Set exercise 1: Rewrite the stretch of entries from the first one through the line containing "Contact (1163, 25)", replacing "Publications" with "Papers" and keeping everything else the same.

Passage to read:
######
# Newbie with some questions!!



## o&s_railway (Aug 15, 2010)

Hey guys, I have a few questions on starting up. I have been looking at some sets to get going for myself and my son, of course one question is to go DC or DCC im leaning towards DCC just due to all of the extras, but is it worth it? Also the DCC sets im looking at are the 

_Bachman Digital Commander Deluxe Set - This digitally controlled train set features: 

· 1 EMD FT locomotive (Santa Fe) 
· 1 EMD GP40 locomotive (Union Pacific) 
· box car 
· open-quad hopper 
· off-center caboose 
· E-Z Command® Control Center with wall pack and plug-in wiring 
· body-mounted E-Z Mate® couplers 
· 47" x 38" oval of Nickel Silver E-Z Track®, including 12 pieces curved track, 1 piece straight track, and 1 terminal rerailer 
· DVD format E-Z Command® instruction video 
· illustrated instruction manual
INCLUDES: (2) Diesel Engines (1) Terminal Rerailer
(3) Freight Cars (1) Hayes Bumper
(12) Curved Track (1) Digital Command Center
(4) Straight Track (1) Power Pack
(1) Manual Left Turnout (1) Under Track Magnet_


or the _Bachmann - Digital Commander Deluxe Train Set - DIESEL UP 
FEATURES: A large 56" x 38" oval track layout (with switch and siding)
of snap-fit E-Z Track® with nickel silver rails on molded
gray roadbed.
The Union Pacific GP40 locomotive has all-wheel drive and is
DCC-equipped with 28/128 speed step decoders that are
compatible with NMRA-compliant DC systems.
The Bachmann® E-Z Command® Digital Command Control System
incorporates the latest digital technology that's easy to use,
with one-button, on-track programming.
* Plug-and-play compatibility with all DC and DCC systems
* 2/128 speed step control
* 100% backwards-compatible with standard DC (non-digital)
With the DCC On Board technology, you can digitally control
the direction, speed, and lighting of multiple locomotives in N,
HO, and On30 Scale.
3 accurately molded freight cars with blackened metal wheels and
prototypical paint schemes:
- 40' Gondola
- 40' Three Dome Tank Car
- 36' Extended Vision Caboose
Locomotive and all cars come equipped with Bachmann's exclusive
E-Z Mate® Mark II Magnetic knuckle couplers with metal coil springs
1 amp AC wall pack power supply and plug-in wiring for the command
control center.
######
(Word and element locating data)
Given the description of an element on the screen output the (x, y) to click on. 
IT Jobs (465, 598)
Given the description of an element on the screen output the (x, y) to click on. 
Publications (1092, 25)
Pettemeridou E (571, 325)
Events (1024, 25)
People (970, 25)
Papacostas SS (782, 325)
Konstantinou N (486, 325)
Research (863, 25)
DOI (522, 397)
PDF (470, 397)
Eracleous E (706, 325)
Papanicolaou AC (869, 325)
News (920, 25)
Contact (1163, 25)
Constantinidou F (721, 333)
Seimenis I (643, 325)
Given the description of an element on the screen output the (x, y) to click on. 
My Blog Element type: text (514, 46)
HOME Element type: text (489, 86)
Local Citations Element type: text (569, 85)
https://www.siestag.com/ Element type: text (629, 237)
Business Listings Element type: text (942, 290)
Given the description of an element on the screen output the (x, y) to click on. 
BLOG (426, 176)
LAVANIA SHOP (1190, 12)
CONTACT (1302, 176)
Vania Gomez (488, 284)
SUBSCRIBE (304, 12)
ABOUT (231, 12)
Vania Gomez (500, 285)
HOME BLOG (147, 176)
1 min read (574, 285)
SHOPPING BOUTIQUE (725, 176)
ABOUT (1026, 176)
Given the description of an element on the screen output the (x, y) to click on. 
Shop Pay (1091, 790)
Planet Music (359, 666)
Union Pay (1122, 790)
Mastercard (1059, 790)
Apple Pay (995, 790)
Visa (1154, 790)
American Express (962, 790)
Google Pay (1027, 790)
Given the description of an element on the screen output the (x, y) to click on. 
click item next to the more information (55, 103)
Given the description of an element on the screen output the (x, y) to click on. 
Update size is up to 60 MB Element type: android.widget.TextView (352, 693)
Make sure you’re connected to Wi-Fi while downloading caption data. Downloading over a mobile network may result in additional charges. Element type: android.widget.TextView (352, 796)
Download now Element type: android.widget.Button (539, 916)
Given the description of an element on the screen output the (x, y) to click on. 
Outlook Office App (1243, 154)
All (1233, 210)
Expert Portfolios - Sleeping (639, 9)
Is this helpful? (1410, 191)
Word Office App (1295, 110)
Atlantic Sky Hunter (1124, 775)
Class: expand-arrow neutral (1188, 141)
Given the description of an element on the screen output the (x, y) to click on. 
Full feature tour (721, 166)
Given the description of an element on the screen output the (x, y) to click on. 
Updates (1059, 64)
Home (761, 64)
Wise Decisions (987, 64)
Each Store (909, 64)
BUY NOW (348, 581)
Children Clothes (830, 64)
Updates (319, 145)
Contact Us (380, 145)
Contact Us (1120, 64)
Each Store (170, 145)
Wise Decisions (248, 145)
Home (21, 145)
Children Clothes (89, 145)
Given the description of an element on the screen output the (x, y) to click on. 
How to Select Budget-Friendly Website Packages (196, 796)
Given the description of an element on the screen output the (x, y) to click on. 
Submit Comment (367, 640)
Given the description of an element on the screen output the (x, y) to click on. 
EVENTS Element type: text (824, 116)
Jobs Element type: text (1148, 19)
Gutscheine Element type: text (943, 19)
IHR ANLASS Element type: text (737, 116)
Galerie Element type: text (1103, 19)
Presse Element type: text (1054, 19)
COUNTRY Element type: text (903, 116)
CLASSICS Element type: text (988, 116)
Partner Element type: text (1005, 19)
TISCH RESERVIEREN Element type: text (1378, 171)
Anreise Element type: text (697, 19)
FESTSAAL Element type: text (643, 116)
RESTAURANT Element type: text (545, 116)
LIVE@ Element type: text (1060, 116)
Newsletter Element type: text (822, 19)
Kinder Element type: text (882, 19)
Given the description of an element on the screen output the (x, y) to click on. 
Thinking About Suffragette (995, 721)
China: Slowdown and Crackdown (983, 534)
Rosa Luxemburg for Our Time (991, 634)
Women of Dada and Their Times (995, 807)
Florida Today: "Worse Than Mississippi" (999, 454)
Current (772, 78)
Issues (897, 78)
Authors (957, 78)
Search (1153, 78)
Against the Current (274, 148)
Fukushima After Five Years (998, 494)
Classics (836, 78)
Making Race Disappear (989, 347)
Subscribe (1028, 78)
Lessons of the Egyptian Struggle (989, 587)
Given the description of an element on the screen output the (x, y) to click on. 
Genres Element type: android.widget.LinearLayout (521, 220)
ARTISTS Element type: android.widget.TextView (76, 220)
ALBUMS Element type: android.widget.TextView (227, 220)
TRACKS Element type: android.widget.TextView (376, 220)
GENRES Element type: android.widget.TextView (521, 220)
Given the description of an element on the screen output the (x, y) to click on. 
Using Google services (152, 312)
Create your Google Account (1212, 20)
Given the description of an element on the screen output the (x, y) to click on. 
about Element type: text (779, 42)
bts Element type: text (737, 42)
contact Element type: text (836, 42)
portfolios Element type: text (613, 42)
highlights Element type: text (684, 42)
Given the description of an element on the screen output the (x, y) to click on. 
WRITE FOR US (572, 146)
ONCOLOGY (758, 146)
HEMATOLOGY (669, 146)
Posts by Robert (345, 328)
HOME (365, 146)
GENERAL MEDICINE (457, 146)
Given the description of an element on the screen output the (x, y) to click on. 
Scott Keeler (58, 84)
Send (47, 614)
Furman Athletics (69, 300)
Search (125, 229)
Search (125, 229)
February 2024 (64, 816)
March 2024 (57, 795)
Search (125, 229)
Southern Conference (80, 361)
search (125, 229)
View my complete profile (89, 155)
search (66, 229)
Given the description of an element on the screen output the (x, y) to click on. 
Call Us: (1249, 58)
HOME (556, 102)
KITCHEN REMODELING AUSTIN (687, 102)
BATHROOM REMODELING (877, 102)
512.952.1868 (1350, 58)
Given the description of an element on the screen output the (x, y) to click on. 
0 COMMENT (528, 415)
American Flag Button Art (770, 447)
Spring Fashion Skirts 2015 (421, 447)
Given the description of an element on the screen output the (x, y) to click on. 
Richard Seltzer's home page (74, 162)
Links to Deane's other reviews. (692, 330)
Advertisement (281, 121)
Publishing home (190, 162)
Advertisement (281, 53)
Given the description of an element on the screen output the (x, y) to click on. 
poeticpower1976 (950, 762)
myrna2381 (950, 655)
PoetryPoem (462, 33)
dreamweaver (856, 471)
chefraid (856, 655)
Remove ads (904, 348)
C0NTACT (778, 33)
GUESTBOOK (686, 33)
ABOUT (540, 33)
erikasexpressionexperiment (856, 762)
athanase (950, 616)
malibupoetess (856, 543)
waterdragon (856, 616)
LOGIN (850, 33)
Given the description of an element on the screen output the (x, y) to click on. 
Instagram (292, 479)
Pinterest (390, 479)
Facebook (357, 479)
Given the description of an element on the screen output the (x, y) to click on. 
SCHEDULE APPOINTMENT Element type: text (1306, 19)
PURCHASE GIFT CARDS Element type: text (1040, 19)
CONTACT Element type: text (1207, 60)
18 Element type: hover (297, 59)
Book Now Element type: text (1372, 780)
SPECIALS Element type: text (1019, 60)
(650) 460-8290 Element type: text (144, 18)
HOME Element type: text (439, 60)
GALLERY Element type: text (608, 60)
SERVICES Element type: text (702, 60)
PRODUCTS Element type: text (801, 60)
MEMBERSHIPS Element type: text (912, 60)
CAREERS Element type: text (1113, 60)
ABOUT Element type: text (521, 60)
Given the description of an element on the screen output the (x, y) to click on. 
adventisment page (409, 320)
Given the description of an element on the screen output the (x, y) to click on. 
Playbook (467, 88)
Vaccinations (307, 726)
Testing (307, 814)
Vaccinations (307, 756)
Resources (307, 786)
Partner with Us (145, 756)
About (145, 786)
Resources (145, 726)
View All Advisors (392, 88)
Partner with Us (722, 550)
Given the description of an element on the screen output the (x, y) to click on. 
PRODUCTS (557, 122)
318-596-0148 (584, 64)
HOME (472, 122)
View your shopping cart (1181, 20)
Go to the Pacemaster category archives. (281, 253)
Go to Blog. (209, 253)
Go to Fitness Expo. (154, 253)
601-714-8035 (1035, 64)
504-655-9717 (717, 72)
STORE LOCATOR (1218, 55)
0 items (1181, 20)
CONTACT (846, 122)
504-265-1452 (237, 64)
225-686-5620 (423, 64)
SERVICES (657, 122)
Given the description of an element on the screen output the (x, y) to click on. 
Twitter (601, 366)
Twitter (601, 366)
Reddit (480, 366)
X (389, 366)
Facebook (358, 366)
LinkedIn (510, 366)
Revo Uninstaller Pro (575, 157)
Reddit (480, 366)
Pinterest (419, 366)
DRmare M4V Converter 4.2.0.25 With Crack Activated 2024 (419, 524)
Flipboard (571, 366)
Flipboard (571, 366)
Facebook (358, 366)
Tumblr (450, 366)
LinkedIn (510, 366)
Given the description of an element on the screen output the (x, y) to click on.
######
Set exercise 2: Echo the stretch of the model train forum thread from "The Bachmann® E-Z" through "standard DC (non-digital)", word for word.

Task output 1:
Given the description of an element on the screen output the (x, y) to click on. 
IT Jobs (465, 598)
Given the description of an element on the screen output the (x, y) to click on. 
Papers (1092, 25)
Pettemeridou E (571, 325)
Events (1024, 25)
People (970, 25)
Papacostas SS (782, 325)
Konstantinou N (486, 325)
Research (863, 25)
DOI (522, 397)
PDF (470, 397)
Eracleous E (706, 325)
Papanicolaou AC (869, 325)
News (920, 25)
Contact (1163, 25)

Task output 2:
The Bachmann® E-Z Command® Digital Command Control System
incorporates the latest digital technology that's easy to use,
with one-button, on-track programming.
* Plug-and-play compatibility with all DC and DCC systems
* 2/128 speed step control
* 100% backwards-compatible with standard DC (non-digital)